Not so long ago we blogged a compare and contrast between Odoo and SAP Business One, going through the pros and cons of these contrasting Enterprise Resource Planning (ERP) applications.
In this blog, we’re doing the same thing – but this time we’re comparing Odoo with Microsoft Dynamics. How do they compare, particularly when it comes to the needs of SMEs?
Microsoft has a line of business products which are collectively marketed as Microsoft Dynamics 365. This can make it difficult for customers to understand what it is they are actually purchasing when investing in the platform and it makes feature comparisons between “Dynamics 365” products and other solutions challenging and confusing.
Before we dive into the main article, here’s a brief overview of this line of products. The suite is built by combining two products acquired in Microsoft’s purchase of Navision Damgaard A/S- Navision and the Axapta - with Microsoft’s internally developed CRM package and presented as “Dynamics 365”. (Wikipedia article) Microsoft markets the “Business edition” to small and medium sized businesses. The ERP of the business edition version is known as Business Central which is the new name for Navision. All other ERP offerings are fulfilled by mutations of the Axapta product. I hope this explanation does something to clear the muddy waters of Microsoft’s market strategy.
Odoo provides functionality to compete against all the offerings of the MS Dynamics line but today we are focusing on the choice for smaller businesses and will be considering Odoo versus Business Central.

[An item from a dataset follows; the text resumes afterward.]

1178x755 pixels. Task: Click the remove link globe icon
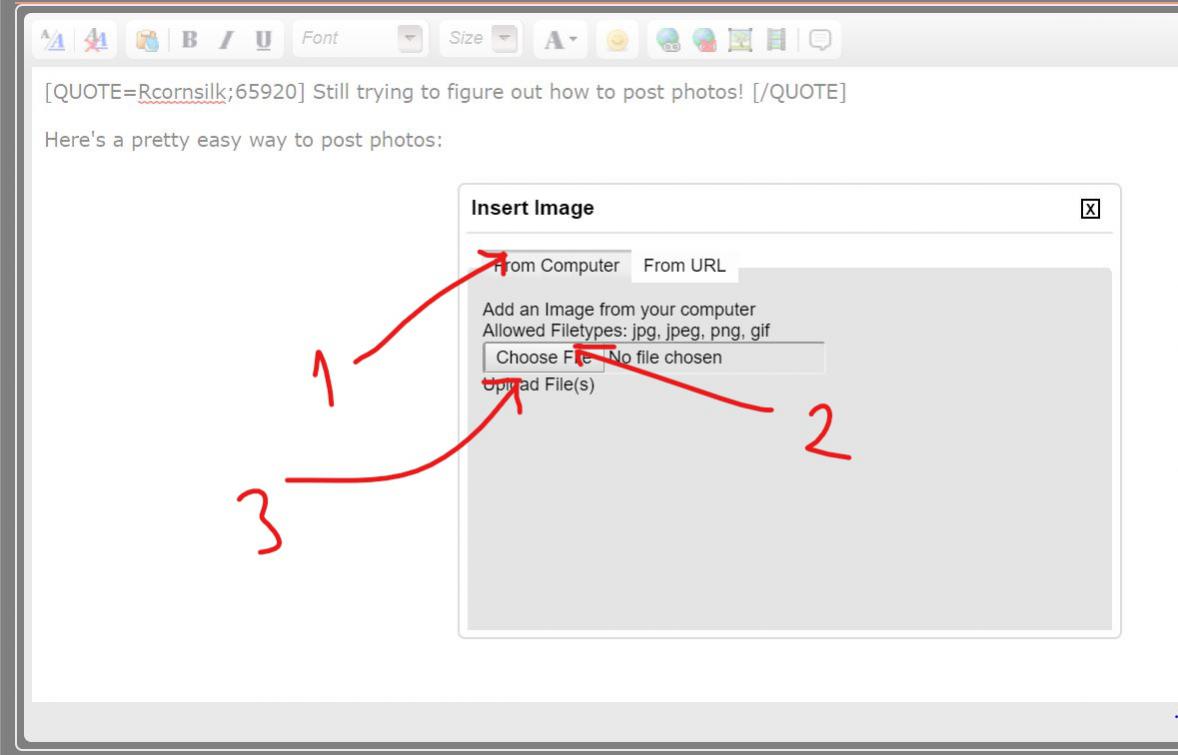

Navision -> Microsoft Dynamics NAV -> Business Central was first released for Windows in 1995. This was before MS SQL Server was considered a usable product and so it used a proprietary isam database. This database was for its time amazingly robust and the product contained its own development language C/AL meaning that a developer could make changes to the core application. Being so far ahead of its time Navision generated a community of dedicated developers and a loyal customer following.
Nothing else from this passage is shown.